§ **STATED EXERCISE**
Answer these questions using the text on rust sampling.
1. From which parts of rolled beams, plate girders, and tub girders were rust flakes extracted?
2. For what purpose were environmental conditions used in developing the QPRI?
3. What three layers of rust did Honzák identify?

§ **ARTICLE**
Schematic of sampling locations on weathering steel girders: rolled beam or plate girder (left), and tub girder (right).
The rust samples were collected from both the exterior and interior girders, in proximity to the abutments, at the same locations shown in Figure 2. Rust flakes were extracted from the web and the top and bottom flanges of rolled beams, plate girders, and tub girders. A few rust samples were also extracted from the middle area of the stiffeners.
The QPRI proposed in this study was developed based on many tape samples that were collected from the selected bridges in Table 1. The atmospheric conditions and environmental corrosivity were not used in the classification and ranking process; environmental conditions were used only to ensure a diverse dataset that could support the classification process. After developing QPRI, the performance of the rust layer formed on the weathering steel girders was analyzed to determine whether the condition of the patina was correlated with the surrounding environment.
Figure 3 illustrates the procedure taken in the tape adhesion test that conformed with ASTM D3359 ( 40 ). Analyzing the bond between the patina and steel, as well as the size and distribution of rust flakes, a length of Elcometer 99 crosshatch tape (about 1 ft long) was used to strip out the rust particles from different locations of the bridge girders. After peeling the adhesive tapes, the samples were preserved by using transparent tape, labeled, and stored in sealed bags, and later scanned for image analysis. The rust particles recorded on tape samples are expected to be from the outer layer of the patina. Honzák ( 41 ) identified three separate layers of rust: a highly adherent innermost layer, a modestly-to-strongly adherent intermediate layer, and non-adherent rust. The outer layer is loosely bonded and can be easily removed by scraping (or using tape), but the intermediate and innermost layers consist of stronger bonds between rust particles and cannot be easily eliminated. Therefore, a more advanced approach is required (e.g., hammering, pickling, and brush-off blast cleaning) to remove the adherent rust particles ( 7 ).

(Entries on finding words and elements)
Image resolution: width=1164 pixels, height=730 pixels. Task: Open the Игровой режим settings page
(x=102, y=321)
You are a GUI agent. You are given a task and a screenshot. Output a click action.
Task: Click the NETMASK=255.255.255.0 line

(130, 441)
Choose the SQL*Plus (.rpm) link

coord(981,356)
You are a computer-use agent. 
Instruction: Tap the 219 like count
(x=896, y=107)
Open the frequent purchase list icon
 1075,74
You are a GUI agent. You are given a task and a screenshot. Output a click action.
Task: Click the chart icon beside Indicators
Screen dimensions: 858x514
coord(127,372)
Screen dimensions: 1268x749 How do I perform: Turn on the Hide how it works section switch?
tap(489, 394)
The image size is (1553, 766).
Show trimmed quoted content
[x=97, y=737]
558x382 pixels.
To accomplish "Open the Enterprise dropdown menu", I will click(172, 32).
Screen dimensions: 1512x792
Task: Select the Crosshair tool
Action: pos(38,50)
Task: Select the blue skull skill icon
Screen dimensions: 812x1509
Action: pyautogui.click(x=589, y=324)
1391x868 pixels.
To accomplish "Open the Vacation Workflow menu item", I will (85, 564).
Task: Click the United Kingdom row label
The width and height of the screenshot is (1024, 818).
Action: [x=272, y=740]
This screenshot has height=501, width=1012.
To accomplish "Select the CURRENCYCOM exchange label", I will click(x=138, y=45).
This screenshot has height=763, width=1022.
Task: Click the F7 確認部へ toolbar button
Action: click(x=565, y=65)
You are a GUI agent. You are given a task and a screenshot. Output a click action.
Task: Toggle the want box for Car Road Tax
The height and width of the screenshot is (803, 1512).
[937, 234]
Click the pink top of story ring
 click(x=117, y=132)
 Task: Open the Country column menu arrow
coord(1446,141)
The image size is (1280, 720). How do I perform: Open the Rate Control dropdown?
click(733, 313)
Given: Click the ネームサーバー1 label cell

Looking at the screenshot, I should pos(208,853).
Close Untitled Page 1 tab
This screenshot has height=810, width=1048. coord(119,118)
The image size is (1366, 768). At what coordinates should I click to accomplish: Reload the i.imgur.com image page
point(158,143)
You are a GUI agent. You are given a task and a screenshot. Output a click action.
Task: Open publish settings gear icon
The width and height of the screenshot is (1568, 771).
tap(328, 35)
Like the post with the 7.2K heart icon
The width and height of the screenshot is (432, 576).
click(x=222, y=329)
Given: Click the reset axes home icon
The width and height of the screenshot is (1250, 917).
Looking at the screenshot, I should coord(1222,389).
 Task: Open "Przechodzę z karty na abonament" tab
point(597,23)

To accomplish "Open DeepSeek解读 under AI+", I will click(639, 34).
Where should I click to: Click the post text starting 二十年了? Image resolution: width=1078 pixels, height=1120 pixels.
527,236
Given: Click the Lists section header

§ **ANSWER TO THE TASK**
1. The web and the top and bottom flanges.
2. Only to ensure a diverse dataset that could support the classification process.
3. A highly adherent innermost layer, a modestly-to-strongly adherent intermediate layer, and non-adherent rust.